Centrifugado. A espaldas de los síntomas de disolución social, la política argentina amenaza con estallar en pedazos. Hemos empleado en columnas recientes una imagen a la que recurrió Jorge Fontevecchia meses atrás: después de años de concentración en dos coaliciones, las tensiones internas amagan con centrifugarlas, en un proceso de fragmentación cuyo desenlace no está claro. ¿Se consumará con el quiebre de las principales coaliciones o la incierta ayuda de las PASO permitirá administrar las diferencias sin divorcios? La cuestión es a cuánta gente le importa esto, mientras los enfrentamientos se profundizan: ya no es un partido contra el otro; en la nueva fase son los miembros de un mismo partido los que se maltratan.

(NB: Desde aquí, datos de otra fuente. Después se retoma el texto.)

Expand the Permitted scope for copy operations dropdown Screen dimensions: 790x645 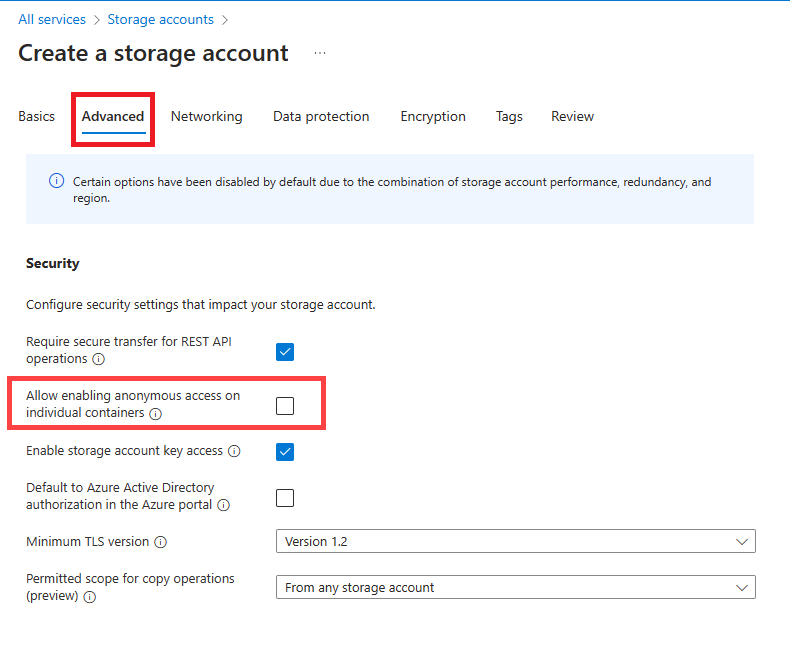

La derecha avanza. Un sector de la principal oposición descalifica a los progresistas. Detesta los sindicatos y el empleo público; oculta haber vivido del presupuesto, mientras le endilga todos los males al Estado. Esa hipocresía no es nueva; la novedad es el giro hacia un neoliberalismo brutal e impracticable, junto con una actitud aún más dañina: hacerles el juego a los libertarios, cuyo programa oculta una trágica regresión de los derechos. Si ellos triunfaran, algo cada día menos descabellado, experimentaremos las desgracias que conocen Estados Unidos y Brasil: la negación de los principios de la democracia liberal, el desprecio a las minorías, el desinterés por el desastre ambiental, la criminalización de los pobres, el abuso de la represión policial, la homofobia y el machismo. Es paradójico: en su frenética carrera, los paladines de la República están contribuyendo a demolerla. ¿Se pueden romper caras cuando las caras ya están rotas? En su deriva, los halcones no guardan siquiera las formas que podrían evitarles el bochorno. Agreden el sistema que dicen defender, no les importa la gente, sino ejercer la prepotencia. Hay que pegar en lugar de pensar.
A no engañarse: el próximo abismo lo constituye la democracia autoritaria, no la populista. Es la clave de la nueva época para los que quieran evitarlo.
* Analista político. Fundador y director de Poliarquía Consultores.